What is being asked:
Copy out every one of the items below word for word, leaving out the pictures.

***** The data *****

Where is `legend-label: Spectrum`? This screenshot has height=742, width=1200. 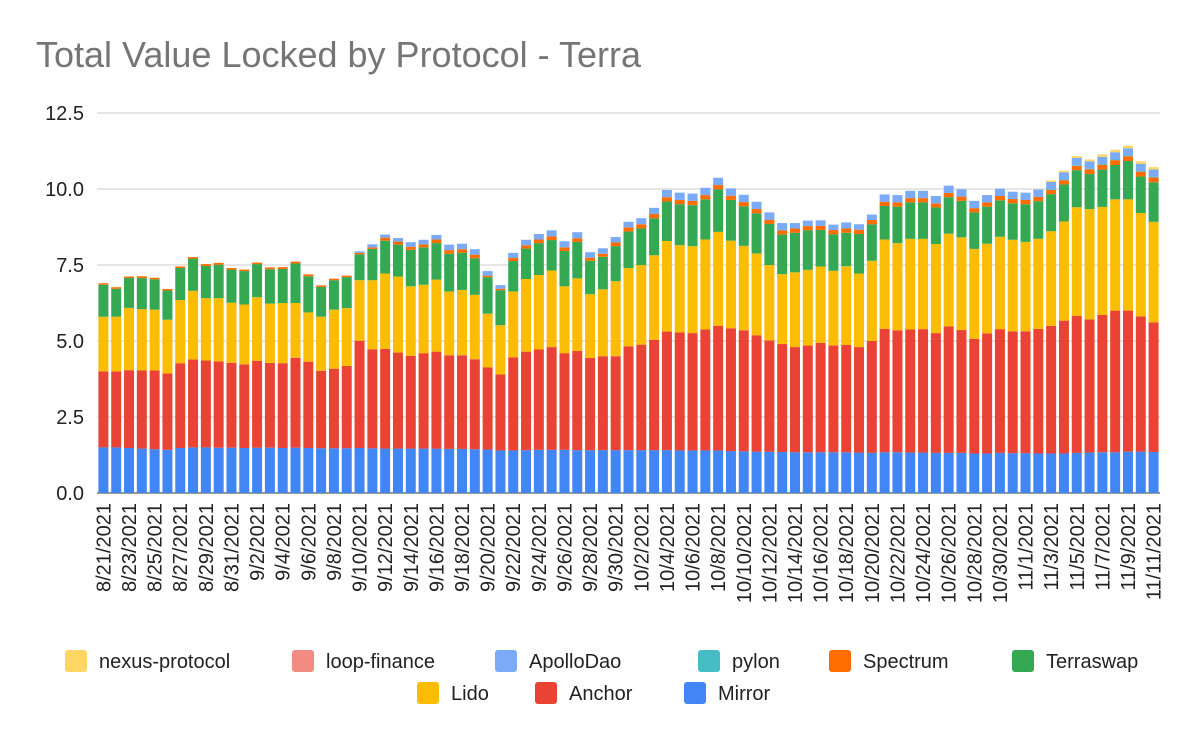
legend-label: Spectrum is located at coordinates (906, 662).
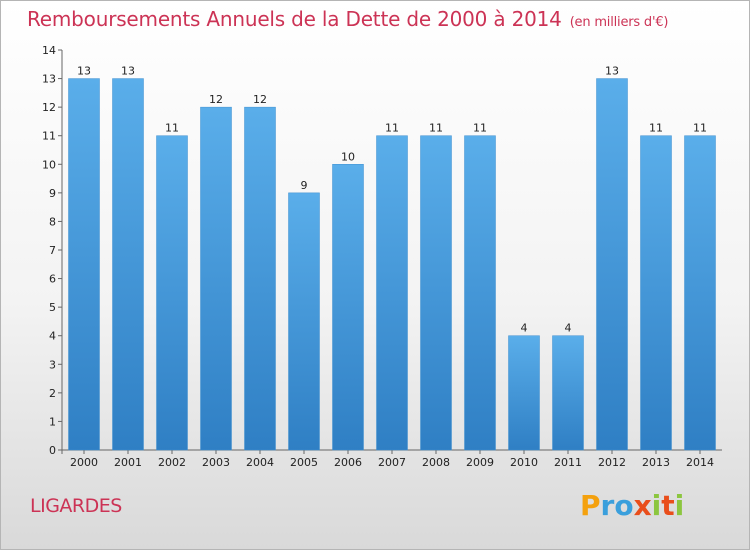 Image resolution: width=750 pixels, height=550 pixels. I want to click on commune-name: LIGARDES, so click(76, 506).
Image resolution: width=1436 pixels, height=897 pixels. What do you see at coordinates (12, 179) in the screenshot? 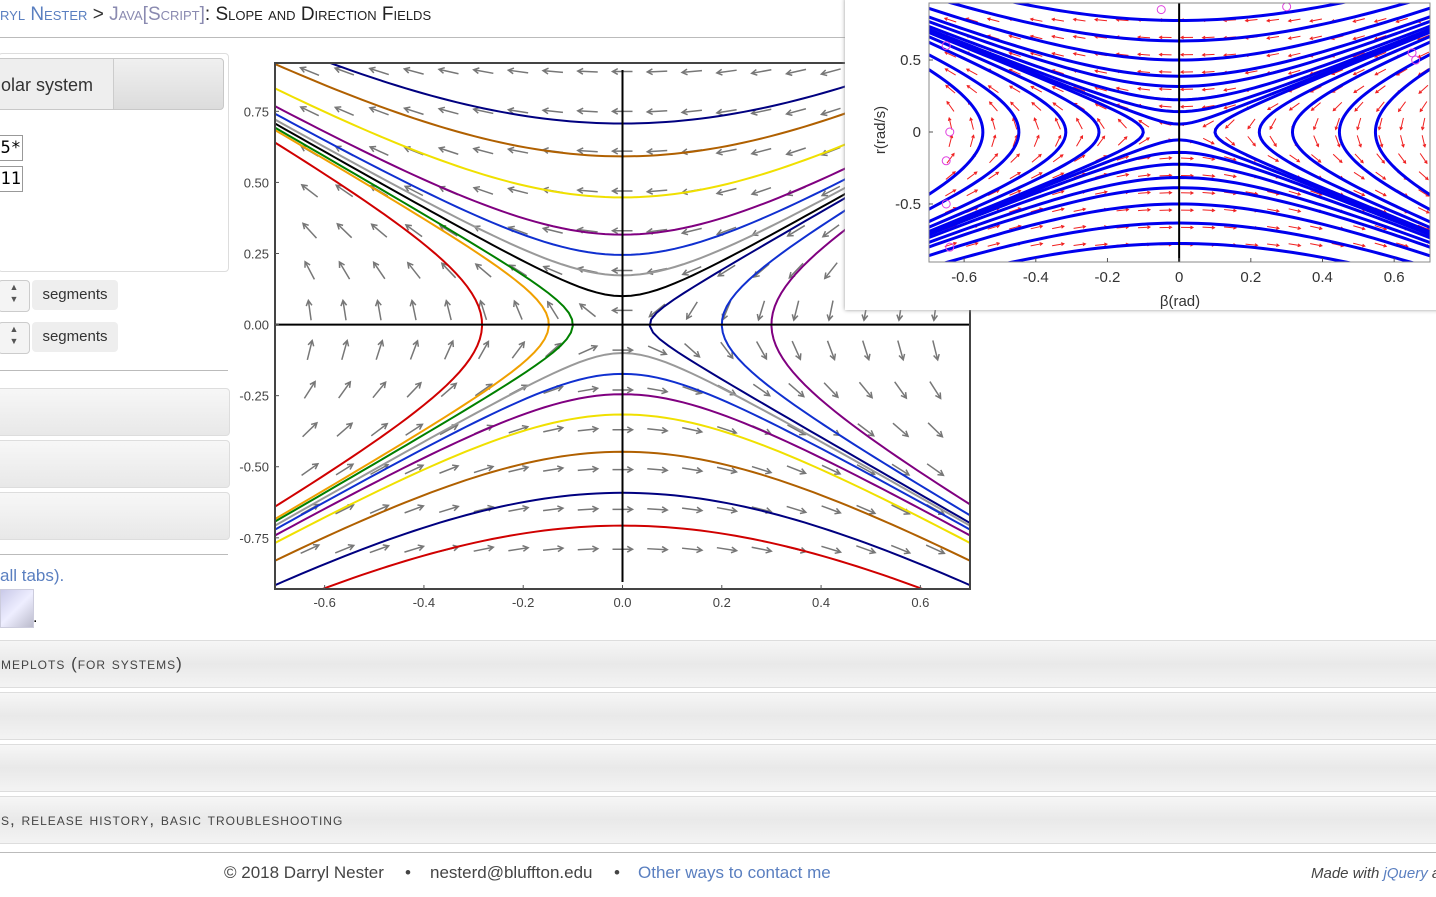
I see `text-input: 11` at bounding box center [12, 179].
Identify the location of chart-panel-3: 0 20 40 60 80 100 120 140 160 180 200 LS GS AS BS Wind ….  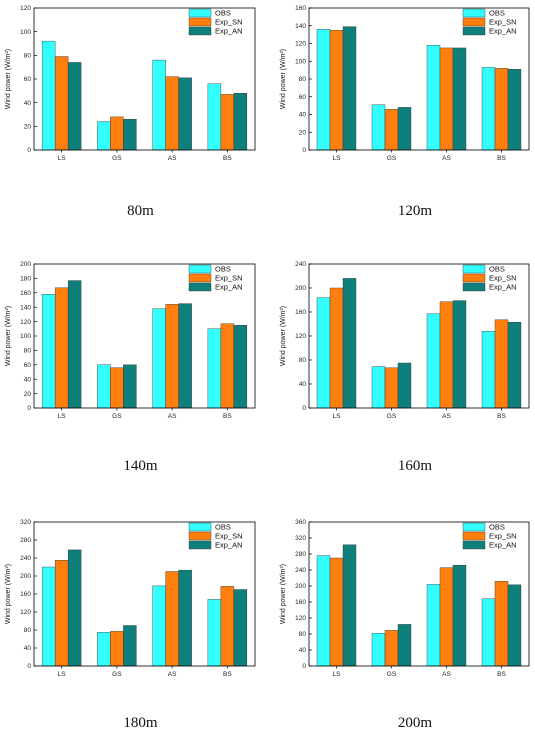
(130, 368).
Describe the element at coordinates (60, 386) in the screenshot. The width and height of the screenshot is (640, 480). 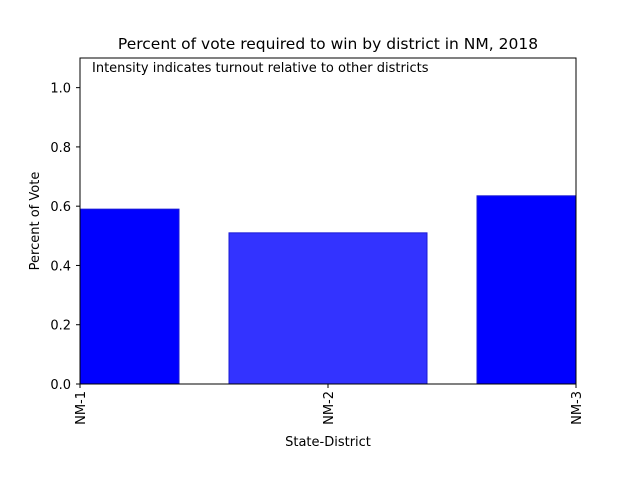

*****

Solved exercise:
Where is `legend-label: Spectrum`? This screenshot has height=742, width=1200. 
legend-label: Spectrum is located at coordinates (906, 662).
 Image resolution: width=750 pixels, height=550 pixels. I want to click on commune-name: LIGARDES, so click(76, 506).
Image resolution: width=1436 pixels, height=897 pixels. What do you see at coordinates (12, 179) in the screenshot? 
I see `text-input: 11` at bounding box center [12, 179].
Identify the location of chart-panel-3: 0 20 40 60 80 100 120 140 160 180 200 LS GS AS BS Wind ….  
(130, 368).
Describe the element at coordinates (60, 386) in the screenshot. The width and height of the screenshot is (640, 480). 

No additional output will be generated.